Her Vazgeçiş Bir Seçiştir!
Her vazgeçiş bir seçiştir! Ya sen, vazgeçilmez misin?
Gelişmelerden anında haberdar olmak için Google News'te Paradurumu'na abone olun
Paradurumu'na Google News'te abone olun
Abone OlÇok şey isteriz değil mi hayattan? Özellikle gençlik yıllarımızda kurduğumuz güzel hayallere kavuşmak, iyi bir iş sahibi olmak ve bol bol paralara sahip olmak... Arkasından da kurduğumuz hayallerin gerçekleşmesini beklemek. Sevdiğine de kavuşunca oh ne tatlı hayat, rüya gibi!
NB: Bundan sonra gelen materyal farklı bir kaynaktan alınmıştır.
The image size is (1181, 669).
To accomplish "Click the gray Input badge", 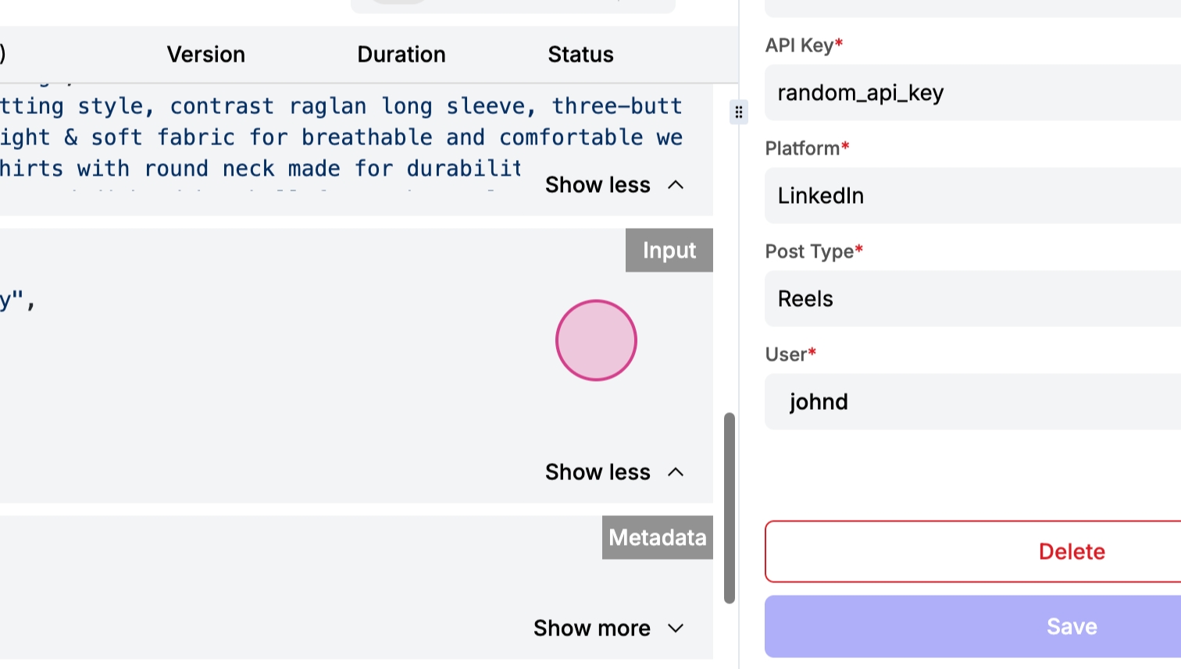I will 669,251.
Gel gör ki, yaşadığımız dünya sadece bir tane. Şimdilik gezegenlere kaçış yok, doğanın verebileceği kaynaklar ve insanoğlunun yaratacağı üretim sınırlı, amma velakin hiç durmadan devamlı artan ve gençlik hayallerini kovalayan insan sayısı hani neredeyse geometrik dizi ile artar gibi. Hadi aritmetik dizi artış hızı olsun diyelim. Çünkü bendeniz 1961 yılında İ.Ü. İktisat Fakültesi’nin amfisinde iktisat dersi hocasının “Kaynaklar kıt ve sınırlı, istekler de sonsuz!’’ söylemini dinlerken dünya nüfusu 3,070 milyardı.
2021’e girerken 7,800 milyar. Yani artış %155. Binlerce yılda oluşan dünya nüfusunu bir buçuk katı 60 senede oluşmuş! Sümerler devrinde dünya nüfusu kaçtı bilinmez ama iktisat ilminin kurucusu Adam Smith’in 'Ulusların Zenginliği' kitabını yazdığı 1776 tarihinde bir milyar bile değildi.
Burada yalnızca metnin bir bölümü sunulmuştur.